My collection of essential (and possibly nonessential) core extensions/mixins (mixins that are intended to be mixed into core classes).

I may add more as I need more, using RubyOnRail's ActiveSupport as my main source (hey, it's MIT licensed),

Selection Strategy

My strategy for adding extensions is as follows:

  • if it can be a mixin, make it a mixin instead of modifying the core class directly
  • only essential stuff in the modules that map to to core classes

Each extension that takes the form of a mixin shall have the following form:

  CoreX::`TargetClassOrModule`
      #- contains the function version of the new functionality
  CoreX::`TargetClassOrModule`::MethodVersions
      #- is intended to be `include`d into the `TargetClassOrModule`

Examples

(Module) Function version
  CoreX::String.camelize('string_argument') #=> 'StringArgument'
  CoreX::String.undescore('StringArgument') #=> 'string_argument'
Method version
  String.include(CoreX::String::MethodVersions)

  'StringArgument'.underscore #=> 'string_argument'
 'string_argument'.camelize #=> 'StringArgument'

Specialized Functionality

I either won't be adding specialized functionality (e.g., web-related stuff, linguistic functions) or such functionality will be separated into its own optional modules.

I may simplify some of the functionality as in the case of (e.g., my version of camelize IS the oppossite of underscore -- no special treatment for predefined acronyms) or expand it, if it fits my philosophy.

Unincluding Mixins

I highly recommend using the uninclude plugin. With it, you can for example, decorate your library's entry methods to include a mixin in to a core class before it starts and uniclude it at the end. That will allow you to use a modified core class in the context of your library without polluting the outside world.

Executables

I might expose some functionality in the form of executables to support your UNIX workflow. Check out the camelCase' andsnake_case` executables.

Installation

Add this line to your application's Gemfile:

gem 'core_x'

And then execute:

$ bundle

Or install it yourself as:

$ gem install core_x

Usage

Use it in any way you like.

Contributing

  1. Fork it ( https://github.com/[my-github-username]/core_xt/fork )
  2. Create your feature branch (git checkout -b my-new-feature)
  3. Commit your changes (git commit -am 'Add some feature')
  4. Push to the branch (git push origin my-new-feature)
  5. Create a new Pull Request

Versioning

Version Number for Machines

This gem uses a slightly modified version of the SemVer specification, namely:

    spec.version = "BREAKING.PATCHES.NONBREAKING"

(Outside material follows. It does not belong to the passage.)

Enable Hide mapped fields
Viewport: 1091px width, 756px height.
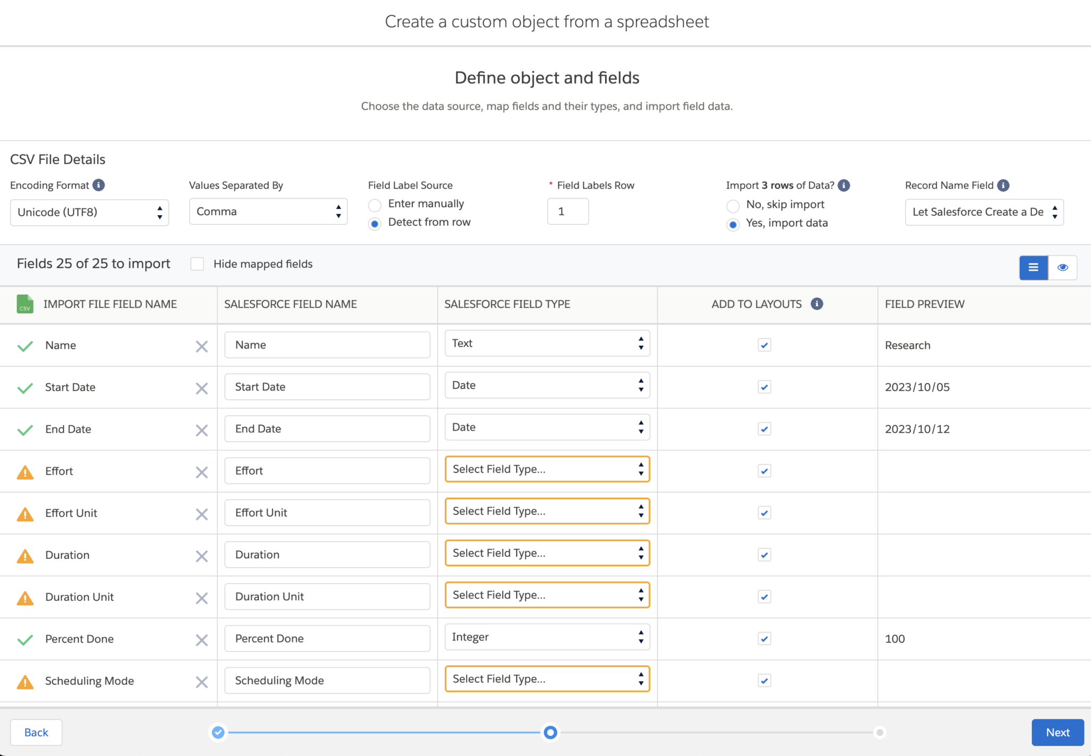click(197, 264)
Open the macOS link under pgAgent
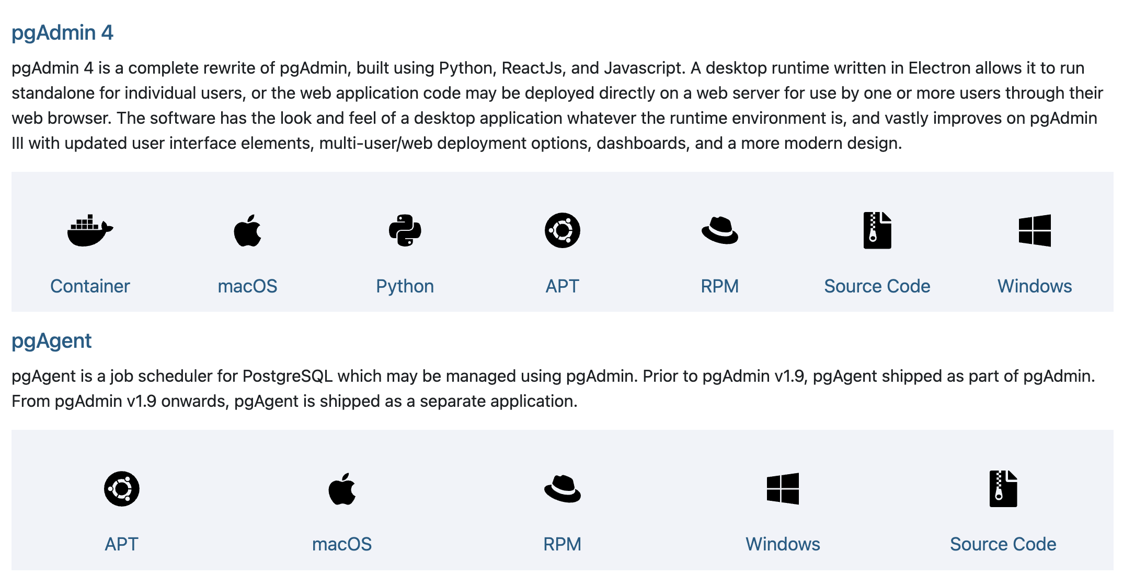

You can use this versioning with your dependency tools, only you have a somewhat stronger guarantee that your code won't break if you limit yourself to the third number, but you need to allow second level updates in order to get (security and other) patches.

Version Number for Humans

Since the above-described type of versioning doesn't tell you anything about the functional state of the gem (you can go from a "hello world" to a full blown operating system without making a breaking change, as long as your operating system prints "hello world" to the screen) (SemVer, when used correctly, doesn't tell anything about the functional state of a software package either), a second, human-friendly version number can be found in spec.metadata[:human_version].

The magnitude of this version number shall be made to correspond to actual functional changes in the software. If I've worked a lot on the package, I'll make it move a lot, but unless I've made breaking changes, I'll stick to only moving the third number in the spec.version version.

This number is for you. If you see it increase a lot, it probably means much more new goodies, but is less strictly defined then the version number for the machine. (I reserve the right to later change the way I change this number).